We drop off lunch and chat for a little bit before leaving to pick up the four-year-old from preschool at noon. We arrive back home to find an exasperated thirteen-year-old. She isn’t exactly a kid or baby person. She manages okay, but doesn’t enjoy it. I take him from her. I’m exhausted. All I want is a nap. Time to nurse the baby. He falls asleep. I lay him down and start lunch for the rest of the minions. Can you believe that? They expect me to feed them!
It’s now 1:30 p.m. I have 1.5 hours before the oldest has to be at school for show choir. I gather the troops for a little school. It’s always harder with the four-year-old home. The six-year-old is about as distractible as they come and spends the next hour bouncing back and forth between school and conversation with her brother. I’m tired of redirecting. I’m tired of attempting to keep her on task. I’m tired of arguing with the thirteen-year-old about how much she has to do. I’m. Just. Tired.
The baby sleeps most of the afternoon and I have to wake him to take the oldest to show choir practice. I want to cry. Exhaustion has consumed me and I no longer have control over my emotions. Frustration pours from me in everything I say and do. I need sleep. I’m quite certain that I cannot continue the day, yet somewhere I find the strength to keep going. I suppose because I have no choice.

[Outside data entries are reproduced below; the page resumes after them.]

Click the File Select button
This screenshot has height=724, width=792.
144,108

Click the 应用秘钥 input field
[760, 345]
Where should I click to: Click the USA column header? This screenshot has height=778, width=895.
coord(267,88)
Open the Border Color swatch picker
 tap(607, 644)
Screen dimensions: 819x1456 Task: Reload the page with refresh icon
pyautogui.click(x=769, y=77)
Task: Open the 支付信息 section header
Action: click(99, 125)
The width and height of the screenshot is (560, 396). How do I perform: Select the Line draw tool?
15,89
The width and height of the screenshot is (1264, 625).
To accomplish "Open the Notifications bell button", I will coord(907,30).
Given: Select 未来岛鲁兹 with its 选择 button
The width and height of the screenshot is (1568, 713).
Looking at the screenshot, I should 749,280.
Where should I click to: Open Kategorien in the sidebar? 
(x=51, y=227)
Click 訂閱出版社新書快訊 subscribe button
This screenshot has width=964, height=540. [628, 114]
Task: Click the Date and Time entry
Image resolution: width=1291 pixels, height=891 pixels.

Dinner time comes and goes and it’s time for dance classes. I drag myself to the studio, now with a raging headache. Why do I always get headaches when I’m tired? The baby is tired too. He fusses. I put him down to play on the floor. He doesn’t want that and begins to shriek. I place him on my hip. He squirms and fusses, arching his back. My arms are on fire from fighting him. Is it time to go home yet? The four-year-old is pulling on my arm to get my attention. I restrain myself from letting every ounce of frustration from the day break free on him. He’s bored. He wants to go home. Me too, buddy, me too.
Once home again, the day winds down with baths and bed. Jammies for the kids, sweatpants for myself. I nurse the baby to sleep again, hoping it’s for the night this time. The house is quiet and I finally allow myself to relax. Sleep. It’s hitting me hard and fast.
Chaos. It’s everywhere. It is the summation of my life with four children and a husband who works long hours and attends college full time. I’ve never handled it well. When my life feels like it’s spinning out of control or I have too much on my plate, I get overwhelmed.
But recently, I had a large dose of perspective. The friend I brought lunch to? She lost her son, a twin, just a little over a month ago. He simply did not wake up in the morning. We’ve all said, thought, and been told to live life to the fullest, because you just never know what tomorrow holds, but never has it hit so close to home for me. My dear friend will never hold her baby on Earth again. He was just seventeen months old with beautiful blonde curls and the sweetest smile. I know she would give anything for the chaos that is my life if it meant having her baby back. She would stay up for hours each night, if only she could rock him one more time.
I now look at my children, even through exhaustion, with joy. I choose to be thankful that God entrusted me with their care on this Earth. Every moment I have to spend with them is a gift. It’s easy to get caught up in the chaos of every day life, to get frustrated with the messes and lack of sleep, but I now choose to look at those moments as blessings, not curses.
Hold your children close and embrace each moment with love. Everyone is tired or crabby? Math can wait another day. Snuggle on the couch under a blanket and read a book or call it a movie day. You’ll never regret the love you share with your children, but you may regret NOT sharing those moments with them. The chaos that comes with having a family is a blessing…..embrace it each and every day.